Giulio Andreotti, Francesco Cossiga, Bettino Craxi, Sandro Pertini ed Enrico Berlinguer erano politici veri, gente ormai perduta. Oggi, quelle stesse persone che erano fuori dal Raphael con la monetina in mano, probabilmente, rimpiangono non solo questi nomi, ma l’intero sistema dell’epoca che, seppur corrotto era sicuramente produttivo. Di questa “fabbrica” chiamata Italia che lavorava a pieno ritmo ora vi rimangono soltanto canne fumarie spente. Chiesa, Pillitteri, Citaristi e l’intero periodo della Prima Repubblica spazzato via come cenere al vento. E quanto di bello fatto?
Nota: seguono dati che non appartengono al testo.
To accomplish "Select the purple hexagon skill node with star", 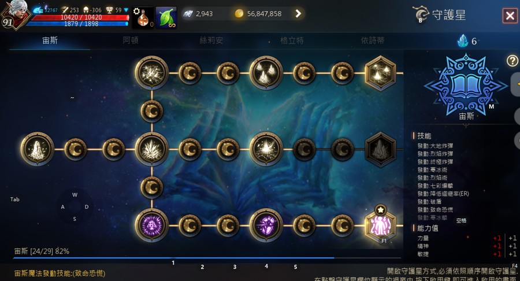I will 380,225.
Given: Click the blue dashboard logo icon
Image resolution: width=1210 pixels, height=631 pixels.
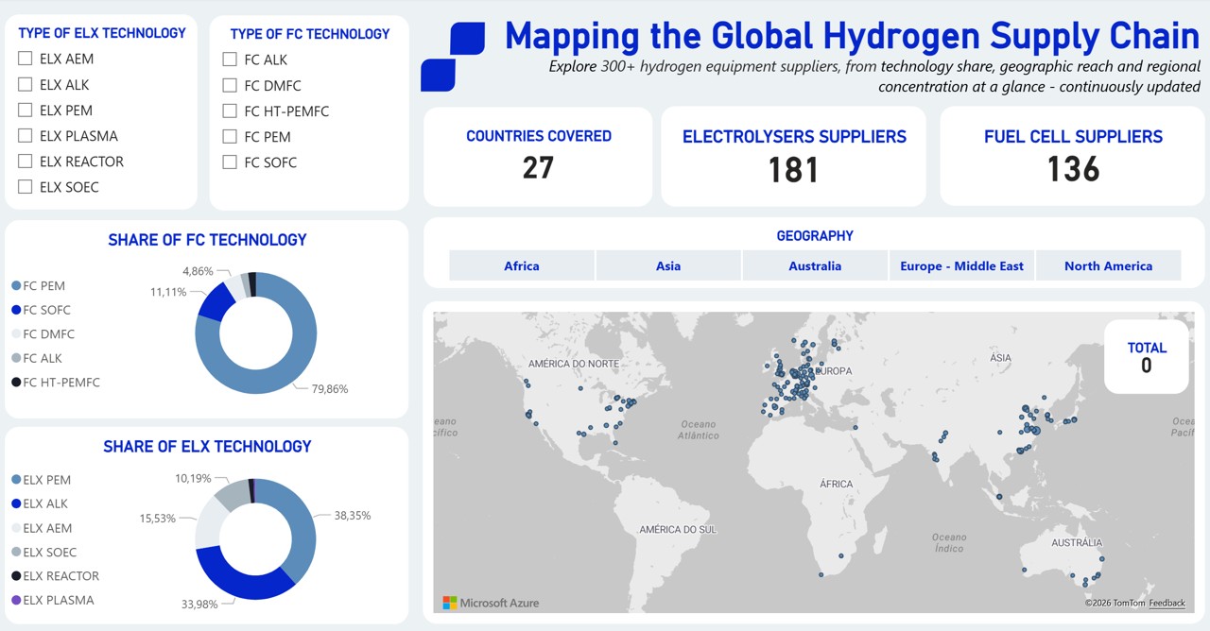Looking at the screenshot, I should (x=452, y=57).
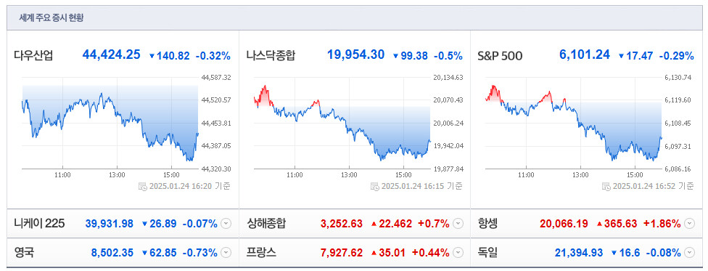Expand the 독일 row dropdown arrow
Screen dimensions: 708x271
pyautogui.click(x=689, y=252)
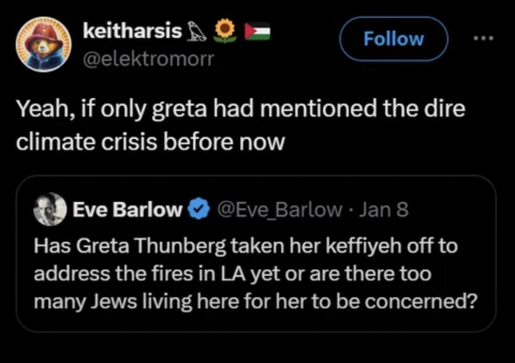The width and height of the screenshot is (515, 363).
Task: Click the Palestinian flag emoji icon
Action: tap(258, 32)
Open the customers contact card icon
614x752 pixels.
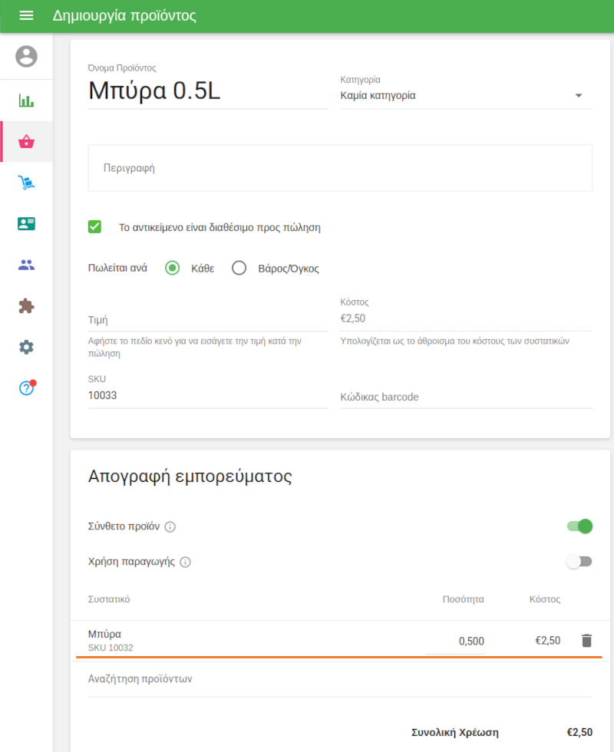pos(26,223)
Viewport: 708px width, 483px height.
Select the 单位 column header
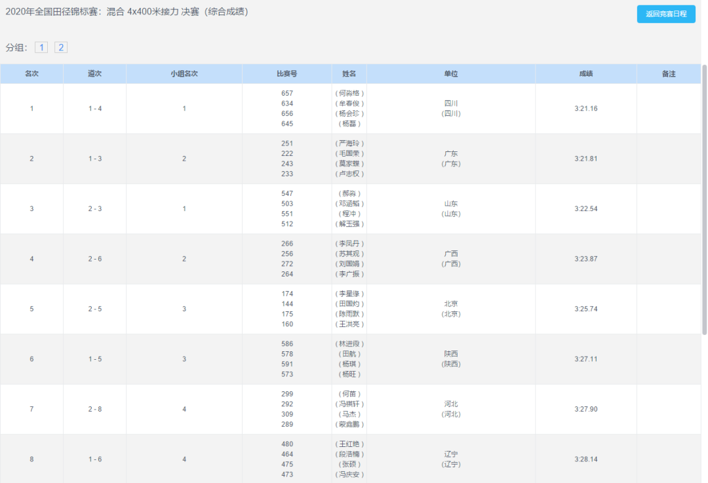[x=450, y=74]

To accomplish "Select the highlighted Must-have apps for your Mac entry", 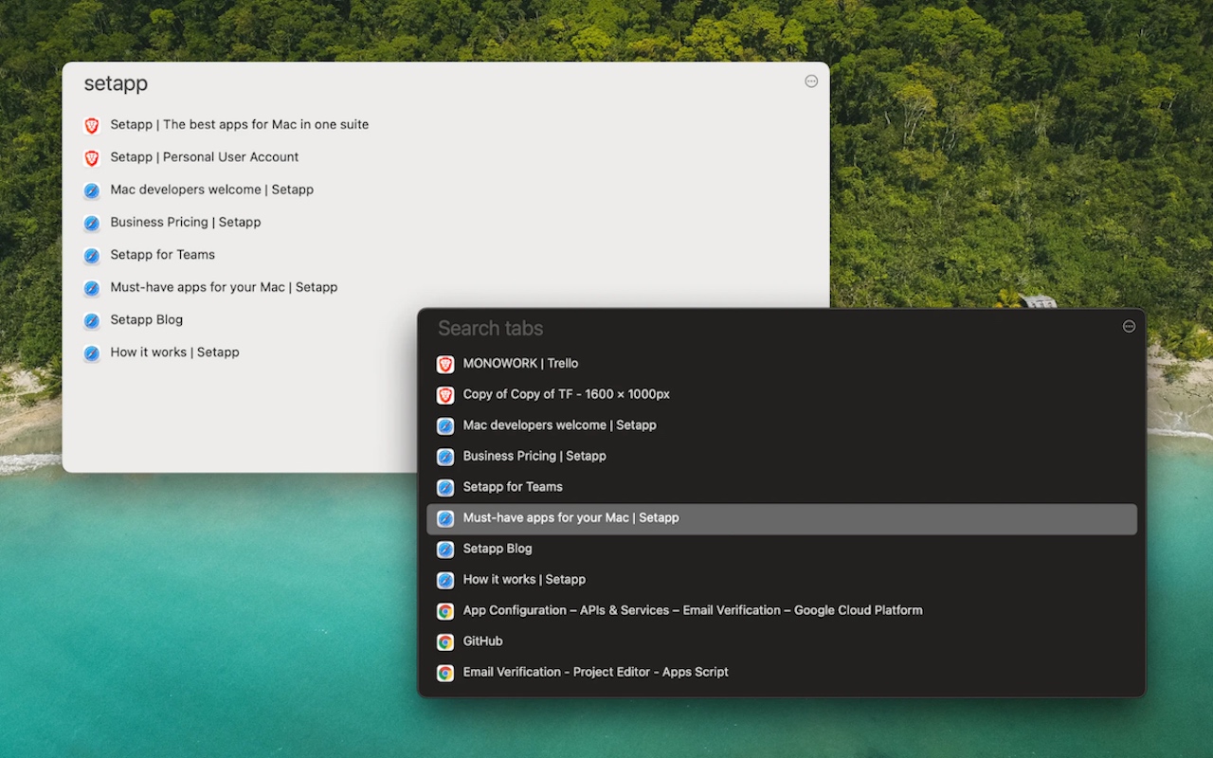I will point(570,517).
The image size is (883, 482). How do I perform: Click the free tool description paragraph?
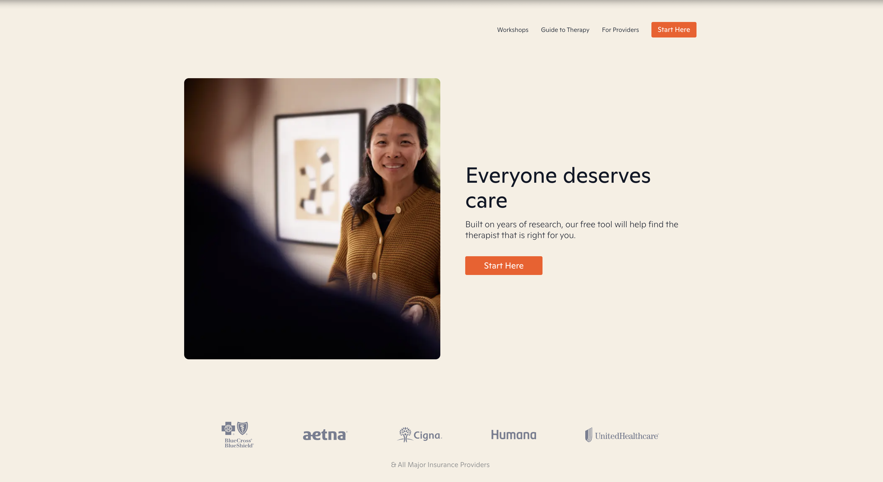(x=571, y=230)
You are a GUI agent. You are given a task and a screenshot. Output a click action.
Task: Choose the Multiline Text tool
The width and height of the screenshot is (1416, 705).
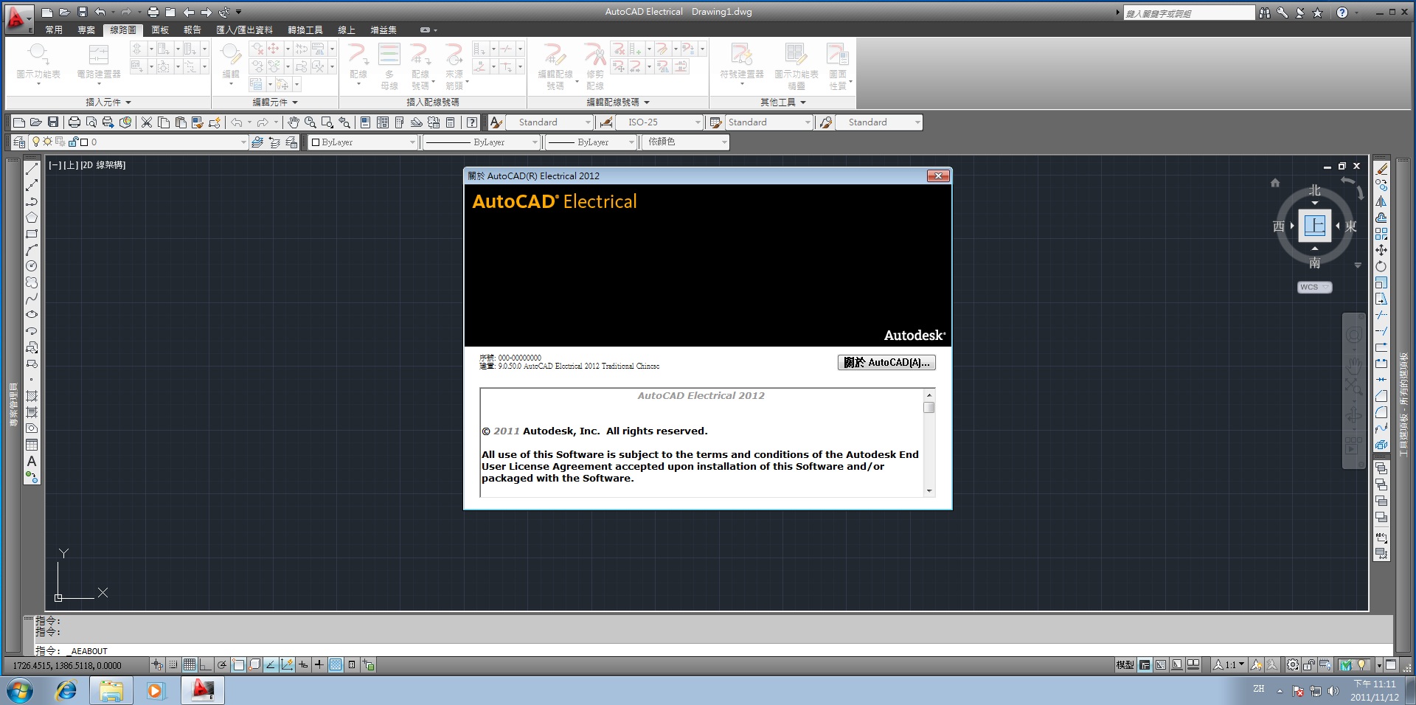coord(32,461)
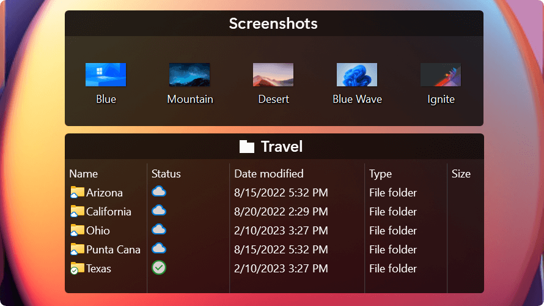544x306 pixels.
Task: Click the Screenshots panel title
Action: 273,24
La vicenda dell’Mps senese non è da considerarsi meno rilevante rispetto al Banco di Calvi, i tesorieri Lusi, Bel Sito e company non si sono poi dimostrati degli angeli, il disastro dei rimborsi esagerati di tutti i Consigli regionali è alla pari se non peggiore dei finanziamenti illeciti o del conto protezione del PSI. Molti di quei signori che all’epoca erano considerati i “Superman” della giustizia, dopo aver cavalcato l’onda del successo, sono oggi odiati altrettanto quanto quei “piduisti” di un tempo. Allora dov’è la giustizia? Cos’è rimasto di quel terremoto istituzionale e soprattutto a cosa ci ha portato? La storia non solo si ripete ma si aggrava e fa capire con amarezza quanto sia stata profondamente dubbiosa – almeno negli intenti – quell’operazione tanto rivoluzionaria denominata Tangentopoli. Dai grandi applausi di quei giorni siamo passati – con il trascorrere del tempo – agli attuali mugugni collettivi e soprattutto al grosso dilemma sulla buona fede di alcuni esponenti di quel Pool.